TABLE 5.
Ifenprodil treatment decreased GAD expression and increased phosphorylation of GluN2B.
| Protein | Control | Ifenprodil | 12 h recovery | 24 h recovery | p |
| GluN2B | 1.0 ± 0.06 (6) | 1.05 ± 0.05 (3) | n.d. | 1.04 ± 0.06 (3) | n.s. |
| ph-GluN2B | 1.0 ± 0.04 (10) | n.d. | 1.23 ± 0.052 (5) | 1.26 ± 0.049 (6) | 0.009 |
| GluN1 | 1.0 ± 0.02 (3) | n.d. | 1.04 ± 0.01 (3) | 1.02 ± 0.02 (3) | n.s. |
| PSD-95 | 1.0 ± 0.038 (19) | 1.09 ± 0.041 (6) | 1.034 ± 0.06 (6) | 0.98 ± 0.019 (11) | n.s. |
| GAD-67 | 1.0 ± 0.027 (18) | 0.88 ± 0.02 (6) | 0.89 ± 0.014 (7) | 0.99 ± 0.016 (12) | <0.001 |
| GAD-65 | 1.0 ± 0.016 (18) | 0.78 ± 0.038 (6) | 0.84 ± 0.015 (7) | 0.92 ± 0.013 (12) | <0.001 |
OTC from three preparations were either treated with ifenprodil [10 μM] from DIV 6–10, and harvested at DIV 10 (ifenprodil), or washed two times with fresh medium and maintained for 12 and 24 h (recovery) without ifenprodil. Control cultures were mock-stimulated with water. For the recovery, control cultures were harvested at the 24 h time point. Gel by gel, to generate a S.E.M. also for the controls, control values were normalized to the average of each group of control values which was set to 1; thereafter, all controls were pooled.

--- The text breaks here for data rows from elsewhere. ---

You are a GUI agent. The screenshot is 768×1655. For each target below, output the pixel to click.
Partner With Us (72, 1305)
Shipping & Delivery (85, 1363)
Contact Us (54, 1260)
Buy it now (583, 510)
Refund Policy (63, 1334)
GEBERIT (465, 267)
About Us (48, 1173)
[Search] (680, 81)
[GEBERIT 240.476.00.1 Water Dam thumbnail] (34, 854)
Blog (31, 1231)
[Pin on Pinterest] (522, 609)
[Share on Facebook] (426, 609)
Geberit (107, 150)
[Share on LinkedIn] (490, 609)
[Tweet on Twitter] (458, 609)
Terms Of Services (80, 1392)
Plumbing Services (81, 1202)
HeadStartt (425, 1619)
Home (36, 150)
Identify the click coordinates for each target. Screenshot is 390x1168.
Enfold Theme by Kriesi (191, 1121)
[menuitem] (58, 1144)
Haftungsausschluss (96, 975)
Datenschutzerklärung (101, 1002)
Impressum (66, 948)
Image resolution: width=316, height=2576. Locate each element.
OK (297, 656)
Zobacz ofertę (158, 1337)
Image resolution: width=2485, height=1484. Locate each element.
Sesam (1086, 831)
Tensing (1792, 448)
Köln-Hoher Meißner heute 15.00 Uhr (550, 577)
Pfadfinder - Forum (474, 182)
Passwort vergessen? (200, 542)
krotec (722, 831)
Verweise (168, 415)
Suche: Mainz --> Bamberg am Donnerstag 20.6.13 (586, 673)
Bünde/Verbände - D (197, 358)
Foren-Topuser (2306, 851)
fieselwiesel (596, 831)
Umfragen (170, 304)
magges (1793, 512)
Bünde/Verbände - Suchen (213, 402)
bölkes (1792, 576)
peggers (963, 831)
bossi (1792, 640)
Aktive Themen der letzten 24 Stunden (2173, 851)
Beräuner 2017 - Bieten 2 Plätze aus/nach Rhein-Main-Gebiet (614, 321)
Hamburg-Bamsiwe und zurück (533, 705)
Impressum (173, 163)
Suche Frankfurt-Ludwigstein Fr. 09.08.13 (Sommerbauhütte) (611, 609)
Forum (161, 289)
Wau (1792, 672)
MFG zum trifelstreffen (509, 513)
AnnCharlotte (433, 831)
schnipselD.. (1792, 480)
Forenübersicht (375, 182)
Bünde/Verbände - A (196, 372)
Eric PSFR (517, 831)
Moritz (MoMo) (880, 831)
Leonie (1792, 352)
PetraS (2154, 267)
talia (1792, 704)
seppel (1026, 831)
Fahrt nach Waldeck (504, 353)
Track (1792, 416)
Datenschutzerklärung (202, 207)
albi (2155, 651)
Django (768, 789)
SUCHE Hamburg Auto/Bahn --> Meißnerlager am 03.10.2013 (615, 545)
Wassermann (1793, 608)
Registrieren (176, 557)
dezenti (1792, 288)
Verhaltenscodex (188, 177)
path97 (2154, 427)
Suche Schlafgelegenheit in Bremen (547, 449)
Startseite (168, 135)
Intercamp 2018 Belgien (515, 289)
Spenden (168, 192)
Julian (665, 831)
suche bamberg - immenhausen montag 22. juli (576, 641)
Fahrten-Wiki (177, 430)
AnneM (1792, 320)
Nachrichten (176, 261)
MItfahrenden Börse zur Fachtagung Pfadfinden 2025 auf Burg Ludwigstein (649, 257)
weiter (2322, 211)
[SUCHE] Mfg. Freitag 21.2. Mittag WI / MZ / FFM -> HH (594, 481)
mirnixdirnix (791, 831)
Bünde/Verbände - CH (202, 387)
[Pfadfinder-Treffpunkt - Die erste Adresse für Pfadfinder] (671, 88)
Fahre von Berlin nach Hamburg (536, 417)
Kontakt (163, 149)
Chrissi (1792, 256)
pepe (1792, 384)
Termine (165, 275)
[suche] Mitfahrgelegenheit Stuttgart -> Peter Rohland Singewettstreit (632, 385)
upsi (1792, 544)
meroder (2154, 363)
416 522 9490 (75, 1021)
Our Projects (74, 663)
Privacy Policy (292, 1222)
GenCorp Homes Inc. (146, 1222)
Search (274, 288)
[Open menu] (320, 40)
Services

Reported are the mean ± S.E.M. The number of blots run for every protein/epitope is given in brackets. Statistical comparison was done by ANOVA on ranks versus control; in italics, p-values are given. In bold, values significantly different from control; n.s., not significant; n.d., not determined.